RETOUR SUR – Il y a 60 ans, le mythique paquebot France était mis à l’eau à Saint-Nazaire

Pendant quatre décennies, le prestigieux navire aux deux cheminées noires et rouges à ailerons, qui accueillait ses passagers « comme des rois », selon Guy Kérignard, son dernier commandant, a sillonné les mers de l’Atlantique aux Caraïbes.

Si l’admiration de ses fans a survécu à son démantèlement après 2003, la fin du « France » clôt un destin jalonné de vives polémiques.

Quand le 11 mai 1960, de Gaulle et son épouse viennent inaugurer le « France » à Saint-Nazaire, la visite revêt « un aspect symbolique mythique », souligne l’historien Eric Kocher-Marboeuf, maître de conférences à l’université de Poitiers, membre du groupement d’intérêt scientifique (GIS) de l’Histoire maritime.

Cette première visite du Général depuis 1945 dans l’ancienne ville bombardée, est presque « inespérée » pour les milliers d’ouvriers qui ont travaillé cinq ans sur le navire: « On est fier du travail fourni », souligne l’historien.

Commande publique, le France, dont la marraine est Yvonne de Gaulle, est inauguré en pleine période de croissance économique, sur fond de crise algérienne.

Le pays a alors « la volonté de renouer » avec sa compagnie maritime publique, la Transat (Compagnie générale transatlantique, « appelée French Line par les Anglais, ndlr) », depuis « la perte tragique du Normandie pendant la Seconde Guerre mondiale », rappelle Eric Kocher-Marboeuf.

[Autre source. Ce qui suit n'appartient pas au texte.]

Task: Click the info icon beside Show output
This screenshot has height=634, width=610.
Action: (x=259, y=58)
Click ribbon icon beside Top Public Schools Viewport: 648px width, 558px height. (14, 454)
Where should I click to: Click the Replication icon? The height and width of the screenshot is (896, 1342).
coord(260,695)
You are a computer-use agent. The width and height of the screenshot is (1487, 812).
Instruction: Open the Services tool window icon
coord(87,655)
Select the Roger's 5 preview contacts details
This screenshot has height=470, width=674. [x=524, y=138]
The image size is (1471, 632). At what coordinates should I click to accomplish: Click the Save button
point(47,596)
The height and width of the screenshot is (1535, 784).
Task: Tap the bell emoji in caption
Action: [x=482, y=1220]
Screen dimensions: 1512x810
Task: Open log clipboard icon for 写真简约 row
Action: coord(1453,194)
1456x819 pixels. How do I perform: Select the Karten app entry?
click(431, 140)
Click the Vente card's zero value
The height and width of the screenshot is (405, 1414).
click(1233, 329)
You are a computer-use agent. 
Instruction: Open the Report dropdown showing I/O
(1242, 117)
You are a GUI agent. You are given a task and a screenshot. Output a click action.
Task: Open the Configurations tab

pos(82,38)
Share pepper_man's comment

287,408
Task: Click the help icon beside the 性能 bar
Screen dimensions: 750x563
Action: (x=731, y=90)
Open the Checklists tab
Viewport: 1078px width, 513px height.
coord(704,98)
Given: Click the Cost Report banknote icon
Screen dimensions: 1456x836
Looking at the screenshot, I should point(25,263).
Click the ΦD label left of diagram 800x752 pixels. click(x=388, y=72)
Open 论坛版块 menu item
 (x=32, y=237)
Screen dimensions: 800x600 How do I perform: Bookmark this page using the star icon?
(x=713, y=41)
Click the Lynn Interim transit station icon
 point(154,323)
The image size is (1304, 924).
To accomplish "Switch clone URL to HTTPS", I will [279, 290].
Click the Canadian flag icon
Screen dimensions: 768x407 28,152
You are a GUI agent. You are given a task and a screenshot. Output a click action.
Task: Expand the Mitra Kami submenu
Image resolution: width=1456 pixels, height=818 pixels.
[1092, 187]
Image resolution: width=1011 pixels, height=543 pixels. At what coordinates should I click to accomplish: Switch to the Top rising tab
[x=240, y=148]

Mais dès le départ, le paquebot France porte en lui « une erreur économique »: il est en concurrence directe avec « la ligne anglaise qui a un autre historique que la +French Line+ ». Le navire concurrent, le « Queen Elizabeth », a lui « été pensé comme un liner », transportant plus de passagers, souligne le chercheur.

– « château de la Loire » sur la mer –

Long de 315 m, le France accueille 2.044 passagers, 890 membres d’équipage, dispose d’un pont de 8 hectares, d’une nurserie, d’une piscine. Et sa décoration signe le luxe à la française: tapisseries abstraites censées agrandir l’espace, des Picasso, Braque et Dufy dans les parties communes.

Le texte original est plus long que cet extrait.